◆ The problem ◆
Below is some data. Retype exactly the lines starting at the one with "The Question Block Pub Quiz (66, 1888)" and ending at the one with "The Question Block (54, 2533)".

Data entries
Segment Open
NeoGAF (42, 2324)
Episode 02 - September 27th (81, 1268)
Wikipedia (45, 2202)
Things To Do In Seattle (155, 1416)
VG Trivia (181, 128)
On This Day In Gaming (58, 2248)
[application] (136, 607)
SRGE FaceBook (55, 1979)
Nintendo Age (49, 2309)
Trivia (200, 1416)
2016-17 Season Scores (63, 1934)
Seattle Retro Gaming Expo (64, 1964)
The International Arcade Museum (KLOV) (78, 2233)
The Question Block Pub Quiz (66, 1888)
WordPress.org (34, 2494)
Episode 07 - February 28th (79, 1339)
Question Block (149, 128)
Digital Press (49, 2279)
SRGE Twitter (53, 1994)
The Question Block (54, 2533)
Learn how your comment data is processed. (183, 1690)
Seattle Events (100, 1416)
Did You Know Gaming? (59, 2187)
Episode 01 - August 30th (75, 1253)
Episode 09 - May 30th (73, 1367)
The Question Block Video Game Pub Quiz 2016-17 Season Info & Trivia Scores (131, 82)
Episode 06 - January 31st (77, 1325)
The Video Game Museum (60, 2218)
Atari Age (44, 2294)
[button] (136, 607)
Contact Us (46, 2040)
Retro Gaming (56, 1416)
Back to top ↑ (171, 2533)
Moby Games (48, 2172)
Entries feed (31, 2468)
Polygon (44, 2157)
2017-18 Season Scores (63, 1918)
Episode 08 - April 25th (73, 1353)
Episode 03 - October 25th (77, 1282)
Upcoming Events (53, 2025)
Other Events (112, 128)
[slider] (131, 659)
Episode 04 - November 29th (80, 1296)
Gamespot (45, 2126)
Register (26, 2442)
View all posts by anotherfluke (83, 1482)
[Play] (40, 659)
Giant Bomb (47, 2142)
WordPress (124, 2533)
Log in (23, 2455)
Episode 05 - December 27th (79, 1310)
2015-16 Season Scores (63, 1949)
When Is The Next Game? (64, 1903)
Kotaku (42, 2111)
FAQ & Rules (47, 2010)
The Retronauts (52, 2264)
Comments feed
Segment Closed
◆ Solution ◆
The Question Block Pub Quiz (66, 1888)
WordPress.org (34, 2494)
Episode 07 - February 28th (79, 1339)
Question Block (149, 128)
Digital Press (49, 2279)
SRGE Twitter (53, 1994)
The Question Block (54, 2533)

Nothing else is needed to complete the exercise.